Data extracts -

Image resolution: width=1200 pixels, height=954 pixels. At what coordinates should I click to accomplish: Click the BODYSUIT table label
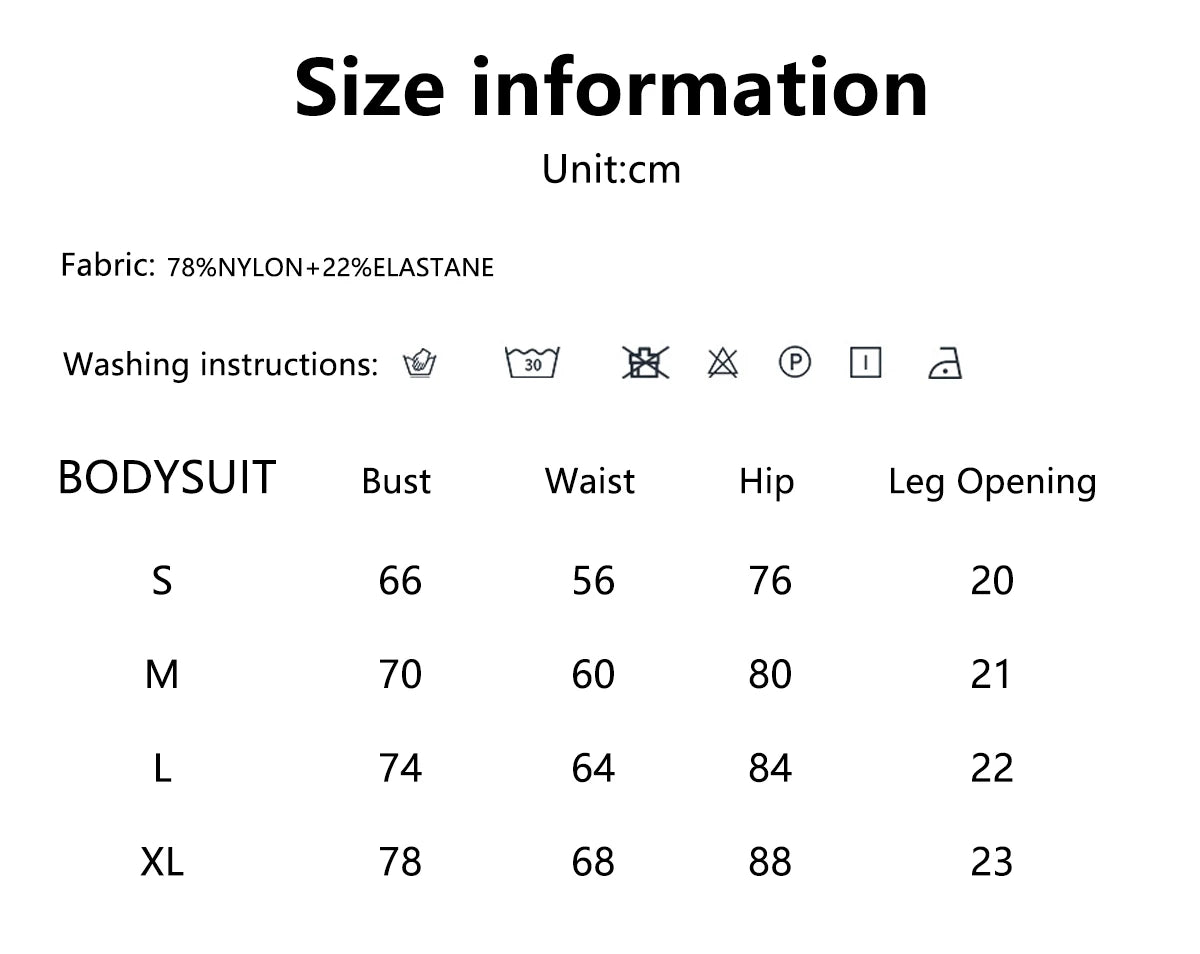(167, 478)
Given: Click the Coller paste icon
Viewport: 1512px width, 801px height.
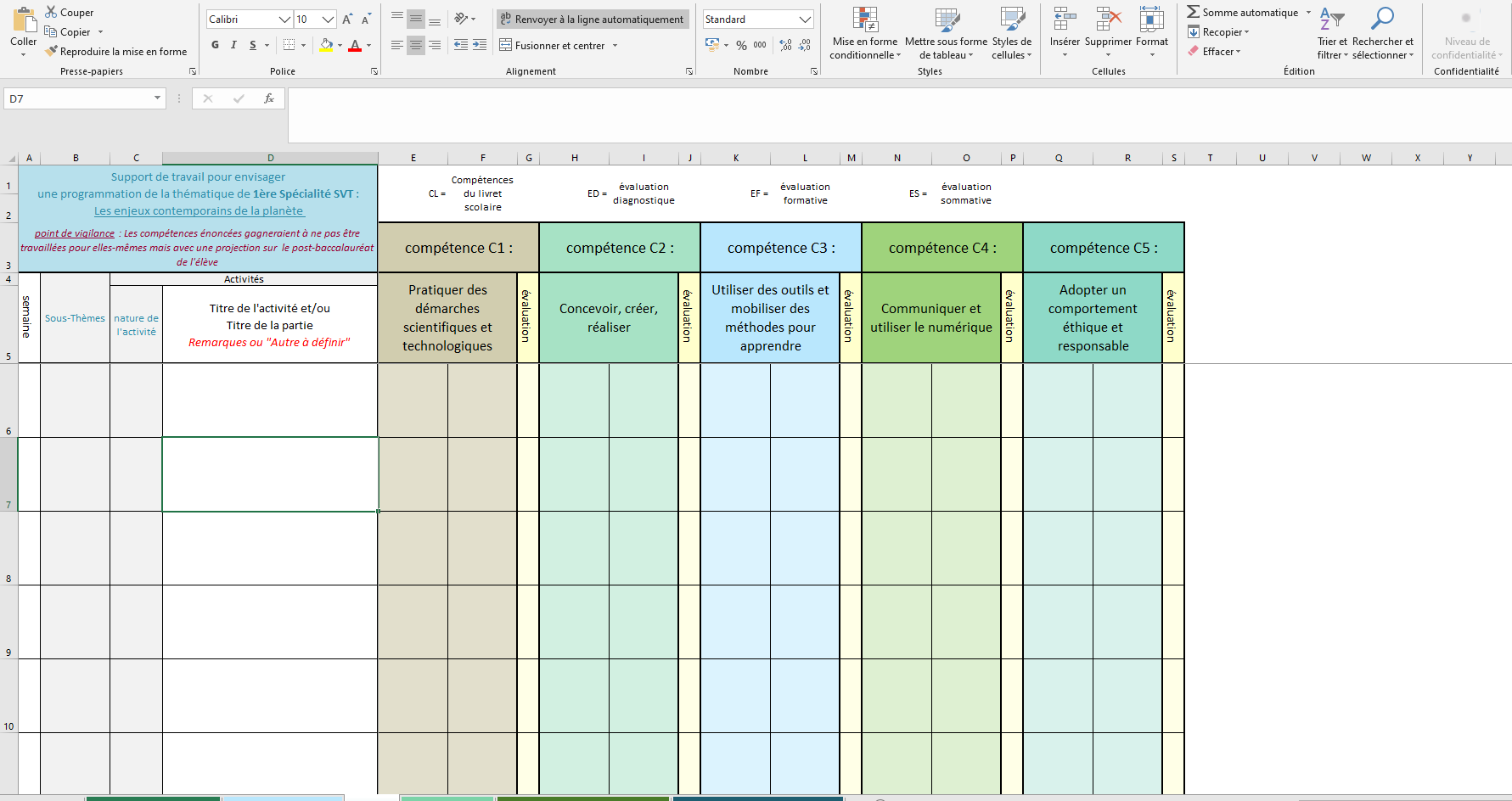Looking at the screenshot, I should pyautogui.click(x=23, y=22).
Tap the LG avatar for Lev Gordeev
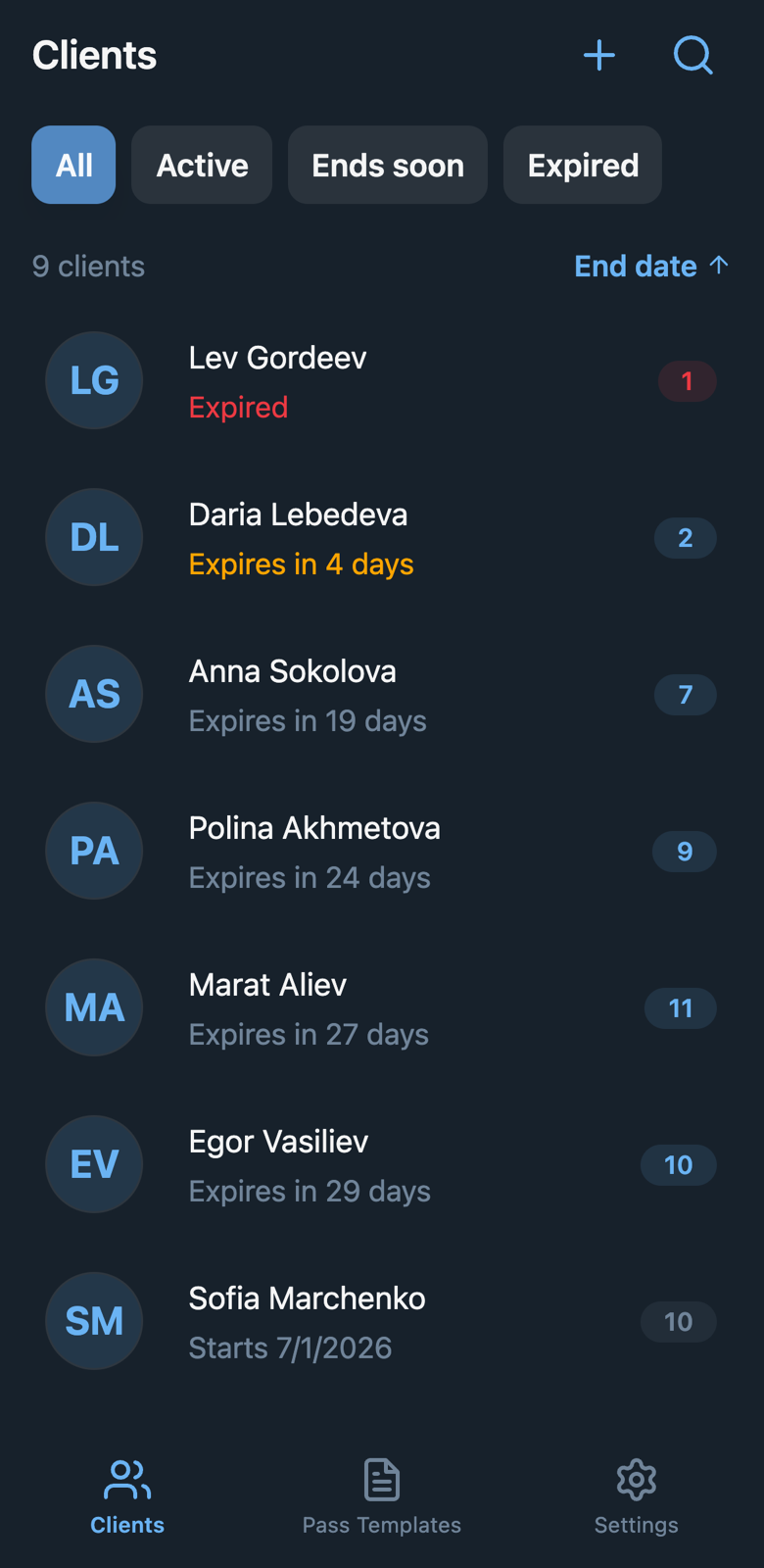 click(94, 380)
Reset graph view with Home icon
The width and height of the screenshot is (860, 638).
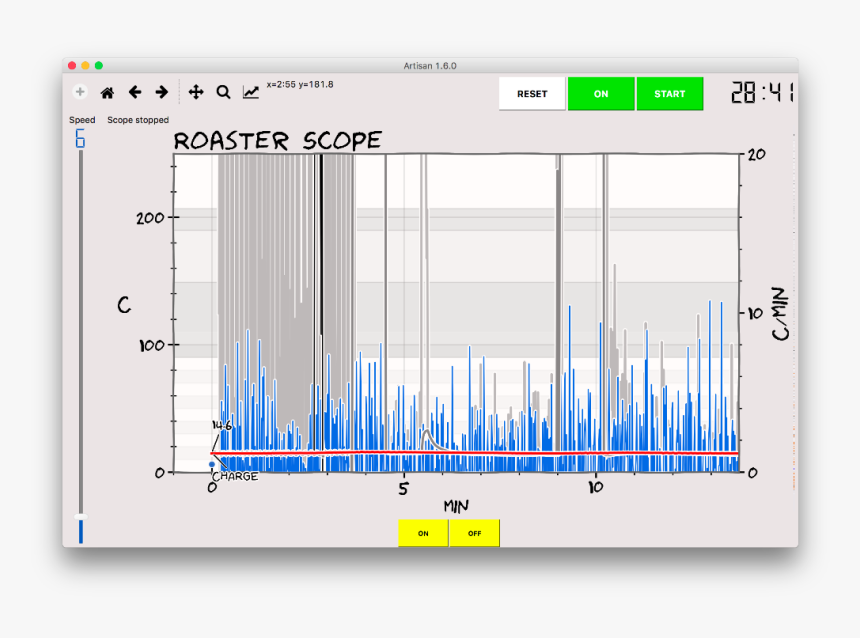click(x=107, y=92)
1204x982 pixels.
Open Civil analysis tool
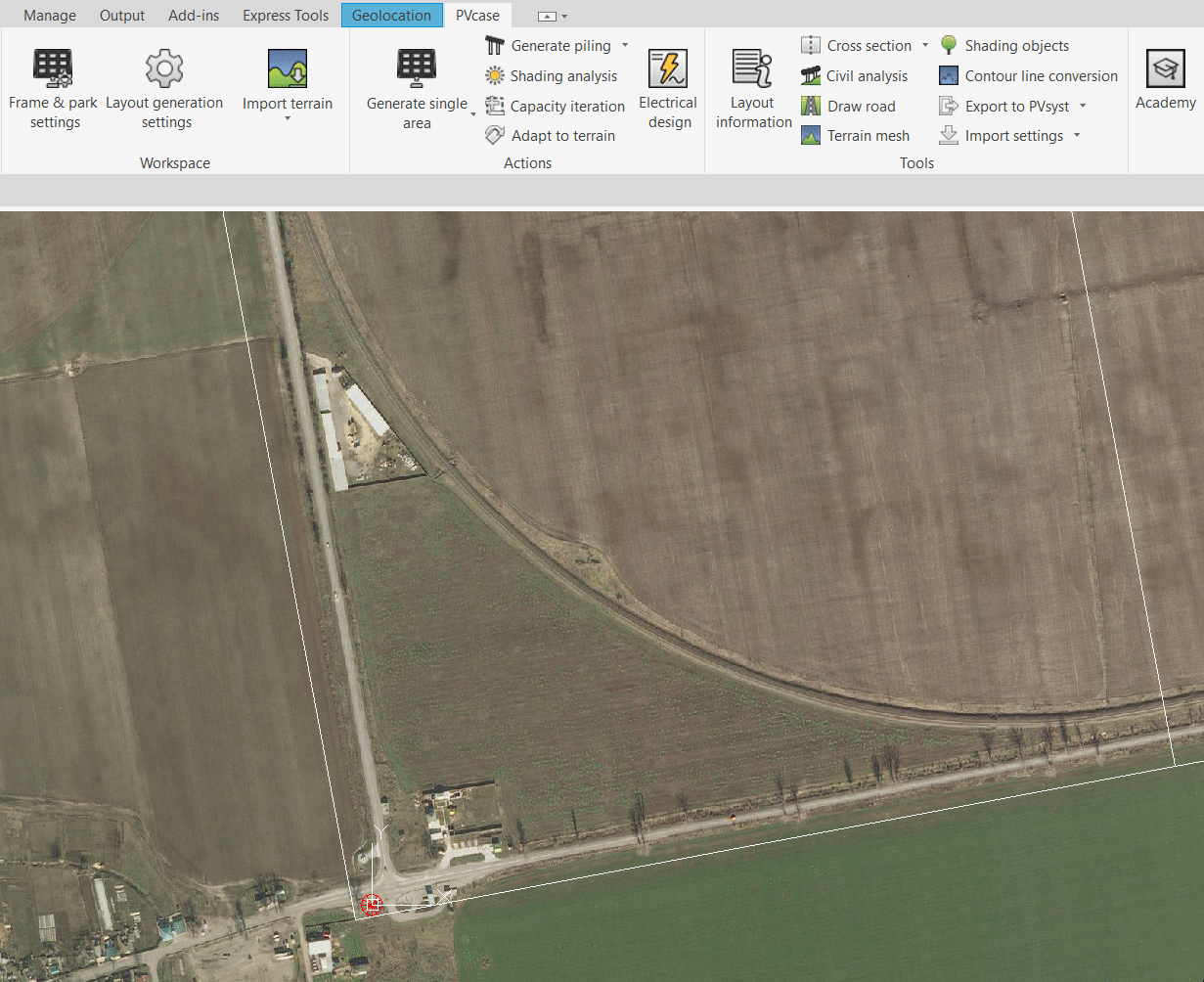(x=855, y=76)
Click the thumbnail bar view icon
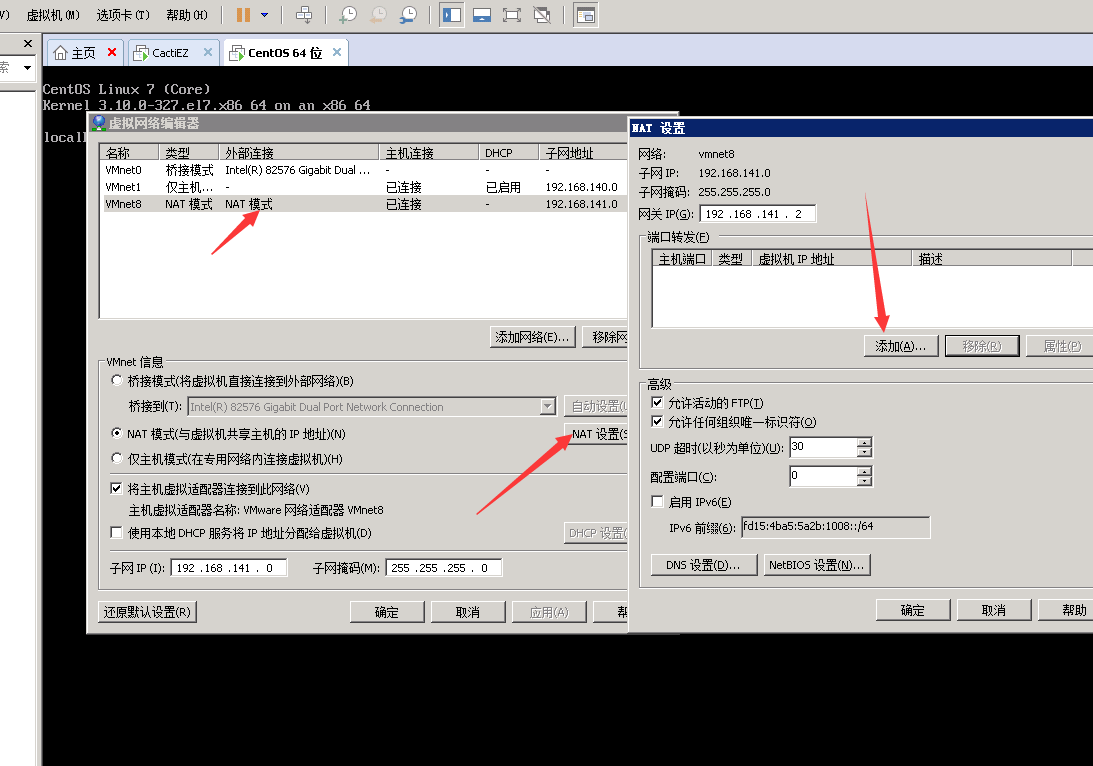Viewport: 1093px width, 766px height. pyautogui.click(x=481, y=15)
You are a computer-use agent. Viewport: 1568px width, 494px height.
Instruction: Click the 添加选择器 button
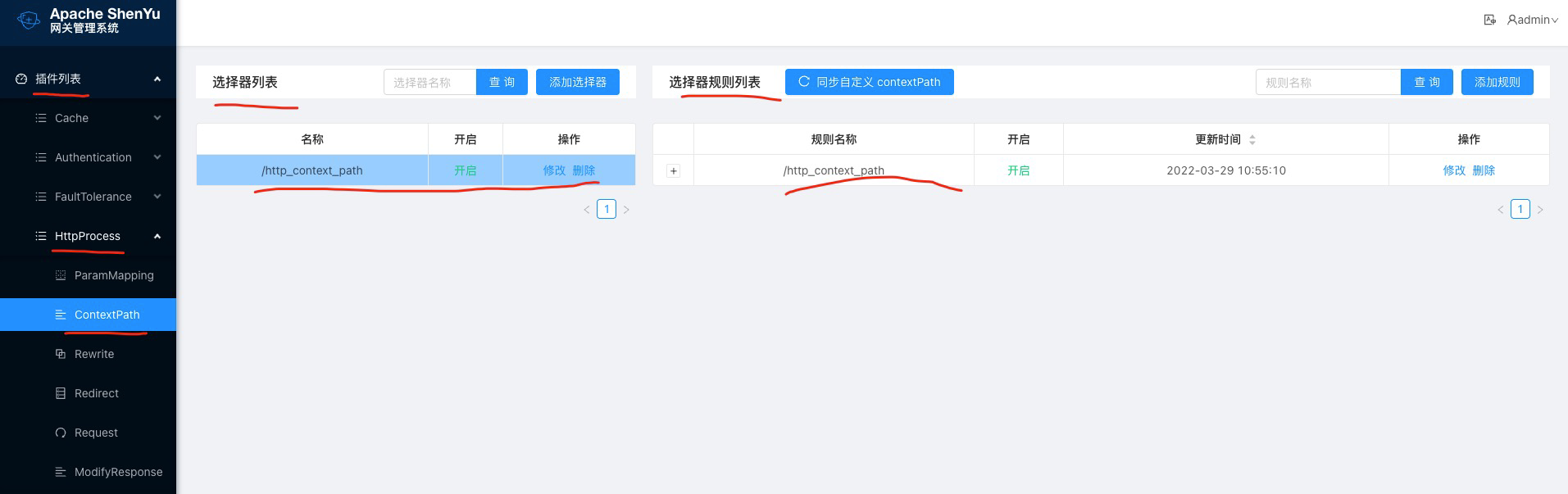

Task - All lines from the one containing "You are a computer-use" to the last line of the records above, both included, need to be repeated word for word; omit the pictures.

Exercise output -
You are a computer-use agent. Viewport: 1568px width, 494px height.
Instruction: Click the 添加选择器 button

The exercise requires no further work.